*Instructions for the task*:
Copy out the entries that follow, exactly as written.

*Provided data*:

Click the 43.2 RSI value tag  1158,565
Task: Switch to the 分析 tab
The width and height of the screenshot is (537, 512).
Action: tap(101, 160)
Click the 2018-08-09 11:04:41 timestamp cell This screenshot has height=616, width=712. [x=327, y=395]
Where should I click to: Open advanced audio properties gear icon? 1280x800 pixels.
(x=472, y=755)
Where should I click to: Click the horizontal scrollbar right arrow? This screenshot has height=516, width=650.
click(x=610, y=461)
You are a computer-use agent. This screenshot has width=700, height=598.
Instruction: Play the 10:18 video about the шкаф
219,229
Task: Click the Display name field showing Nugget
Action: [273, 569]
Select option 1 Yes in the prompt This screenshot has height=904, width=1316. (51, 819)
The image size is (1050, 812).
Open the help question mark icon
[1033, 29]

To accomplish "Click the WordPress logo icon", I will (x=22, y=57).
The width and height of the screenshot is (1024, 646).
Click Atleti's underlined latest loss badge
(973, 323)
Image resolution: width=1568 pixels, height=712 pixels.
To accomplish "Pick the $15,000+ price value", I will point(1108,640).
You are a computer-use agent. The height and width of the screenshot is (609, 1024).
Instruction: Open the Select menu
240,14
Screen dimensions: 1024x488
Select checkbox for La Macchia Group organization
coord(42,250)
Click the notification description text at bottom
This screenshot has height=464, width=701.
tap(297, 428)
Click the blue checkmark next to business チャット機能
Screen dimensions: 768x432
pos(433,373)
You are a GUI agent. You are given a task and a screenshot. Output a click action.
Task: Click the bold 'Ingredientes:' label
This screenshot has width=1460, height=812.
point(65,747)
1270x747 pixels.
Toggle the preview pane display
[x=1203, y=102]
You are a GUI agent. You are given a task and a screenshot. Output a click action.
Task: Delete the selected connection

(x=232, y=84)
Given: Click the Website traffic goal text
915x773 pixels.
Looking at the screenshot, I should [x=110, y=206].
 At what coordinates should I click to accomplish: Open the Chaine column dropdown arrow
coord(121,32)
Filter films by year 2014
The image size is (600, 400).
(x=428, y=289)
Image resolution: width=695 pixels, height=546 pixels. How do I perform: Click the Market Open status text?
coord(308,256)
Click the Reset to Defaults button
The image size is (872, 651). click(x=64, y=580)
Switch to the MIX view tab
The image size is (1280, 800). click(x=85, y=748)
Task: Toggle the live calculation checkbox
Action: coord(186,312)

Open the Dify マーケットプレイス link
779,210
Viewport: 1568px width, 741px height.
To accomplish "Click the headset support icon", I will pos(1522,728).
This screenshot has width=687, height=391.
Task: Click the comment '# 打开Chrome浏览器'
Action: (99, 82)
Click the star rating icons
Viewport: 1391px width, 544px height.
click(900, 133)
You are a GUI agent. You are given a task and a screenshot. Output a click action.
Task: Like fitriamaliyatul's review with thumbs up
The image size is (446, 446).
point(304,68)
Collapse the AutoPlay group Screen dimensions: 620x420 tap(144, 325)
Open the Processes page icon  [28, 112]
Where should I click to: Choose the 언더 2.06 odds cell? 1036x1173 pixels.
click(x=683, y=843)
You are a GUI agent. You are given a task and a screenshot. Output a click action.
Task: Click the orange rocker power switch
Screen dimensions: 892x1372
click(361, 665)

*Result for this exercise*:
Click the 43.2 RSI value tag  1158,565
Task: Switch to the 分析 tab
The width and height of the screenshot is (537, 512).
Action: tap(101, 160)
Click the 2018-08-09 11:04:41 timestamp cell This screenshot has height=616, width=712. [x=327, y=395]
Where should I click to: Open advanced audio properties gear icon? 1280x800 pixels.
(x=472, y=755)
Where should I click to: Click the horizontal scrollbar right arrow? This screenshot has height=516, width=650.
click(x=610, y=461)
You are a computer-use agent. This screenshot has width=700, height=598.
Instruction: Play the 10:18 video about the шкаф
219,229
Task: Click the Display name field showing Nugget
Action: [273, 569]
Select option 1 Yes in the prompt This screenshot has height=904, width=1316. (51, 819)
The image size is (1050, 812).
Open the help question mark icon
[1033, 29]

To accomplish "Click the WordPress logo icon", I will (x=22, y=57).
The width and height of the screenshot is (1024, 646).
Click Atleti's underlined latest loss badge
(973, 323)
Image resolution: width=1568 pixels, height=712 pixels.
To accomplish "Pick the $15,000+ price value", I will point(1108,640).
You are a computer-use agent. The height and width of the screenshot is (609, 1024).
Instruction: Open the Select menu
240,14
Screen dimensions: 1024x488
Select checkbox for La Macchia Group organization
coord(42,250)
Click the notification description text at bottom
This screenshot has height=464, width=701.
tap(297, 428)
Click the blue checkmark next to business チャット機能
Screen dimensions: 768x432
pos(433,373)
You are a GUI agent. You are given a task and a screenshot. Output a click action.
Task: Click the bold 'Ingredientes:' label
This screenshot has width=1460, height=812.
point(65,747)
1270x747 pixels.
Toggle the preview pane display
[x=1203, y=102]
You are a GUI agent. You are given a task and a screenshot. Output a click action.
Task: Delete the selected connection

(x=232, y=84)
Given: Click the Website traffic goal text
915x773 pixels.
Looking at the screenshot, I should [x=110, y=206].
 At what coordinates should I click to accomplish: Open the Chaine column dropdown arrow
coord(121,32)
Filter films by year 2014
The image size is (600, 400).
(x=428, y=289)
Image resolution: width=695 pixels, height=546 pixels. How do I perform: Click the Market Open status text?
coord(308,256)
Click the Reset to Defaults button
The image size is (872, 651). click(x=64, y=580)
Switch to the MIX view tab
The image size is (1280, 800). click(x=85, y=748)
Task: Toggle the live calculation checkbox
Action: coord(186,312)

Open the Dify マーケットプレイス link
779,210
Viewport: 1568px width, 741px height.
To accomplish "Click the headset support icon", I will pos(1522,728).
This screenshot has width=687, height=391.
Task: Click the comment '# 打开Chrome浏览器'
Action: (99, 82)
Click the star rating icons
Viewport: 1391px width, 544px height.
click(900, 133)
You are a GUI agent. You are given a task and a screenshot. Output a click action.
Task: Like fitriamaliyatul's review with thumbs up
The image size is (446, 446).
point(304,68)
Collapse the AutoPlay group Screen dimensions: 620x420 tap(144, 325)
Open the Processes page icon  [28, 112]
Where should I click to: Choose the 언더 2.06 odds cell? 1036x1173 pixels.
click(x=683, y=843)
You are a GUI agent. You are given a task and a screenshot. Output a click action.
Task: Click the orange rocker power switch
Screen dimensions: 892x1372
click(361, 665)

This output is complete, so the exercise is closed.